Bryan Ellis

Current position
- Title: Quarterbacks coach
- Team: Alabama
- Conference: SEC

Biographical details
- Born: September 13, 1988 (age 37) Macon, Georgia

Playing career
- 2007–2011: UAB
- Position: Quarterback

Coaching career (HC unless noted)
- 2012–2013: UAB (GA)
- 2014: Western Kentucky (OQC)
- 2015: Western Kentucky (RB)
- 2016: Western Kentucky (PGC/WR)
- 2017: USC (OA)
- 2018: USC (QB)
- 2019–2020: Western Kentucky (OC/QB)
- 2021: Western Kentucky (co-OC/IWR)
- 2022–2023: Georgia Southern (OC/QB)
- 2024–2025: Alabama (TE)
- 2026–present: Alabama (QB)

= Bryan Ellis =

American football coach (born 1988)

Bryan Ellis (born September 13, 1988) is an American college football coach. He is the quarterbacks coach for the University of Alabama, a position he has held since 2026.

==Playing career==
Ellis grew up in Byron, Georgia and initially attended Tiftarea Academy. He transferred to Peach County High School before his senior year. Ellis passed for over 3,600 and had 31 touchdown passes in his lone season at the school.

Ellis played college football for the UAB Blazers and redshirted his true freshman season after undergoing shoulder surgery. He had a second surgery that led to him missing his redshirt freshman season. As a redshirt sophomore, Ellis appeared in four games as a field goal holder and one as a quarterback in 2009, where he completed one-of-four passes for 14 yards against Texas A&M. He became the Blazers' starting quarterback four games into his redshirt junior season and finished the year with 2,940 passing yards and 25 touchdown passes with 12 interceptions. Ellis was named UAB's starting quarterback entering his redshirt senior season. He missed most of the season due to injury completed 67-of-127 pass attempts for 743 yards with two touchdowns and five interceptions.

==Coaching career==
Ellis was hired as graduate assistant at UAB following his senior year to start his coaching career. He was hired as an offensive quality control coach at Western Kentucky University (WKU) in 2014 by Hilltoppers' offensive coordinator Tyson Helton– who had been his quarterbacks coach at UAB when playing. Ellis was promoted to running backs coach after one season and was elevated to wide receivers coach and passing game coordinator the following year. He was hired to serve as an offensive quality control coach at the University of Southern California (USC) in 2018 by head coach Clay Helton, Tyson Helton's brother. Ellis was promoted to quarterbacks coach after one year.
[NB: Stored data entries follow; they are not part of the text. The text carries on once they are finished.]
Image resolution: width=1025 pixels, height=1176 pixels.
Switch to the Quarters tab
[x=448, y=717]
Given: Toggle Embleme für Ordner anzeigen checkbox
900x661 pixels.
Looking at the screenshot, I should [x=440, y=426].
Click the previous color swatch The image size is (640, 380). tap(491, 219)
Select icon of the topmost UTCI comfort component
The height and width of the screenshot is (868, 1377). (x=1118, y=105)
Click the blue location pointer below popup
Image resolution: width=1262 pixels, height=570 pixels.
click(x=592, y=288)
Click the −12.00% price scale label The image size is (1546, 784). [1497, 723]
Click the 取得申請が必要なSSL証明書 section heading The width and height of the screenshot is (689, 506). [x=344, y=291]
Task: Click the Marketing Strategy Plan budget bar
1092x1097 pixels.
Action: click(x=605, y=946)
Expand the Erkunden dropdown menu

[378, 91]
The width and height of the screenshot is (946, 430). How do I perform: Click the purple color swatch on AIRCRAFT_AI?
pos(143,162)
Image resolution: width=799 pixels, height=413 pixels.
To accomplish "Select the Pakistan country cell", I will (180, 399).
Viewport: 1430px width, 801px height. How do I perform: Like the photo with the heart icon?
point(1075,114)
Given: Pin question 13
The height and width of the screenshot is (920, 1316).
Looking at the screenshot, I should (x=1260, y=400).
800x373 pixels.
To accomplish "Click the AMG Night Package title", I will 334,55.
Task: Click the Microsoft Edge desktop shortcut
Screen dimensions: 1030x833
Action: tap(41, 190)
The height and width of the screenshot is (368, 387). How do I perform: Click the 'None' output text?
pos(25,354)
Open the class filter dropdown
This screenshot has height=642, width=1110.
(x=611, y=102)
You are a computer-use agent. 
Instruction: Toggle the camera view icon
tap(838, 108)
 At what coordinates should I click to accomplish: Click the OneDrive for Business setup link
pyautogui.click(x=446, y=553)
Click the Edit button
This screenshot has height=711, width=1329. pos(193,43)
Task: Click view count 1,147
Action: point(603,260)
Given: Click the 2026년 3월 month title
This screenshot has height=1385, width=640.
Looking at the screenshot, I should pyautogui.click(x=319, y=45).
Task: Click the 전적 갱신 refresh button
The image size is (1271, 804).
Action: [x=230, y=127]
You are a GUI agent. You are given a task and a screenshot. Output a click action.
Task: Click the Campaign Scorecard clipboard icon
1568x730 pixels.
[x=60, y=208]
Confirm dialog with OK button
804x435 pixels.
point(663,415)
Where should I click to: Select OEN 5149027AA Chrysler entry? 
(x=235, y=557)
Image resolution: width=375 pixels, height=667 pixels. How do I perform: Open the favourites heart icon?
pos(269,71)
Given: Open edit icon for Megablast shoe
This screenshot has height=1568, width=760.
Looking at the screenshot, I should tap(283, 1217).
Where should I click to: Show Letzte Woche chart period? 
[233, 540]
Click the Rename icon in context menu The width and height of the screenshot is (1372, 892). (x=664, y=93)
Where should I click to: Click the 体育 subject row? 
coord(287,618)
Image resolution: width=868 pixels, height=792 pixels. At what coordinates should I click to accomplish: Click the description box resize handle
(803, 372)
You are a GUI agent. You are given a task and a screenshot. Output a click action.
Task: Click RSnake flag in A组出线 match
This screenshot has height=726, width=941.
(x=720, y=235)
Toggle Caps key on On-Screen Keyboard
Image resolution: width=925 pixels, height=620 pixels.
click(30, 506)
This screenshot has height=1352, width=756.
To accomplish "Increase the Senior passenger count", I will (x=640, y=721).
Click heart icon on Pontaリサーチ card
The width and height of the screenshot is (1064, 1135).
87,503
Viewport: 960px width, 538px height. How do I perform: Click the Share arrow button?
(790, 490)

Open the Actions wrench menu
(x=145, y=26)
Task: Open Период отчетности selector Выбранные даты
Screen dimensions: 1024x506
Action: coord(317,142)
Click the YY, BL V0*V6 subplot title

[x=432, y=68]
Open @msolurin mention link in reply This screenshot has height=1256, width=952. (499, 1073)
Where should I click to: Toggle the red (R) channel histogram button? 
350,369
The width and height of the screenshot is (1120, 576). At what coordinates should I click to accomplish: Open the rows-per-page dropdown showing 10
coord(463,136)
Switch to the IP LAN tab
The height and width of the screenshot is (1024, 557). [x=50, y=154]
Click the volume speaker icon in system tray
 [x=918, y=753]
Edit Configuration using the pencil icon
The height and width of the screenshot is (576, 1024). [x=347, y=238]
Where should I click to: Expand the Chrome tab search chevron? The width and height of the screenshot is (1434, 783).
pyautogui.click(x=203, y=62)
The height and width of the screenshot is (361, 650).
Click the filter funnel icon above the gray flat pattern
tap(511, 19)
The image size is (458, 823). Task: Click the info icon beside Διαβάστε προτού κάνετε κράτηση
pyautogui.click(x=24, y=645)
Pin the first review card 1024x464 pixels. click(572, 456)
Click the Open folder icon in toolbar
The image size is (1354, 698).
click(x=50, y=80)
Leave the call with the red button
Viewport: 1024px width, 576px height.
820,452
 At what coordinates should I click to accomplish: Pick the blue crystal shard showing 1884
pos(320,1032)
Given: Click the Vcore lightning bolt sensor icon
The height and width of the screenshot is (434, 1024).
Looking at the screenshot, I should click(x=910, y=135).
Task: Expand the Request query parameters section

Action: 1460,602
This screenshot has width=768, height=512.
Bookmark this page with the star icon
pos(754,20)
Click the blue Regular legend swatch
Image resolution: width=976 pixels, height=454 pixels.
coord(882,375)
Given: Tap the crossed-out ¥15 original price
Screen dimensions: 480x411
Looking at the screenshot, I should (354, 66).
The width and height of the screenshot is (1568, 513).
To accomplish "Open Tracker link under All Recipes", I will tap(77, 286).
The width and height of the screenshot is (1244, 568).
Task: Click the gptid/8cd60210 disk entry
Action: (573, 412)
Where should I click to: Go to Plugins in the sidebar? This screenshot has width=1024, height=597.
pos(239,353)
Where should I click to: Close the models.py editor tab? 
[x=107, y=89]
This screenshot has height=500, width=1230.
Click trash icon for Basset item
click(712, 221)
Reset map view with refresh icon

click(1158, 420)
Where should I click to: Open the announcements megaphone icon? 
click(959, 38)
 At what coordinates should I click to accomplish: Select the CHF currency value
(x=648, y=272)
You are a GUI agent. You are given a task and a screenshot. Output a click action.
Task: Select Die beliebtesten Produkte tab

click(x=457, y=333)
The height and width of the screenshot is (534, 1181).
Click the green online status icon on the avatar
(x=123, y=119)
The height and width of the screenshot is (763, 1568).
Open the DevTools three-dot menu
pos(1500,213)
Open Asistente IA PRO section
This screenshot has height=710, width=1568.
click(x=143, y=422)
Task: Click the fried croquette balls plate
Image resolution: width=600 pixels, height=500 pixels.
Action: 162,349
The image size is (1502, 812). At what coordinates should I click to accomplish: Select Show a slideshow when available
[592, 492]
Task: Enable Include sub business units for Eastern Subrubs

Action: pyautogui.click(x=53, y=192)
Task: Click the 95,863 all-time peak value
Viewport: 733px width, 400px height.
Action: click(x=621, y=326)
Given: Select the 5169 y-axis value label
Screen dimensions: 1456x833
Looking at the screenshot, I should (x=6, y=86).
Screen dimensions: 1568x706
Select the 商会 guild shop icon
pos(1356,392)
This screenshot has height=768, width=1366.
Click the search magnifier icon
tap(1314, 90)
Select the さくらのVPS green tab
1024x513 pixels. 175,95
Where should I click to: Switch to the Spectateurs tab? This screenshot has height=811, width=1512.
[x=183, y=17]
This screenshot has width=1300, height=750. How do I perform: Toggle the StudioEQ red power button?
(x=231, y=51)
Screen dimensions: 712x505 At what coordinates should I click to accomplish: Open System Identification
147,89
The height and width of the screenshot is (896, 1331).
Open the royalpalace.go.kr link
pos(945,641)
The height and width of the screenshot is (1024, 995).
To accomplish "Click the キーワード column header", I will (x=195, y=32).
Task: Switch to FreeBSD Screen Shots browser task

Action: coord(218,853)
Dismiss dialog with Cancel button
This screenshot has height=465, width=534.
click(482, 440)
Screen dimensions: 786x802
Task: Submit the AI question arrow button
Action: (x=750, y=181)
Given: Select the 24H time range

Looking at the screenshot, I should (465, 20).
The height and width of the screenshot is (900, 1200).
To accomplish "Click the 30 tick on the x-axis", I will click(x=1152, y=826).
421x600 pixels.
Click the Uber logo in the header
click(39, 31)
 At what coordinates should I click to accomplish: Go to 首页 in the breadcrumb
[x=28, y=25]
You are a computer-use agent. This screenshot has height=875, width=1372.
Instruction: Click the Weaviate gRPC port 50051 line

Ellis returned to Western Kentucky as the offensive coordinator and quarterbacks coach at as part of Tyson Helton's inaugural staff as head coach in 2019. He was moved to co-offensive coordinator and inside wide receivers coach after two seasons when Zach Kittley was hired as offensive coordinator and quarterbacks coach. Ellis was hired by Clay Helton as offensive coordinator and quarterbacks coach at Georgia Southern University after he was hired as the Eagles' head coach. On February 19, 2024, Ellis was hired by Kalen DeBoer as the tight ends coach at the University of Alabama after he was hired as the Alabama Crimson Tide's head coach.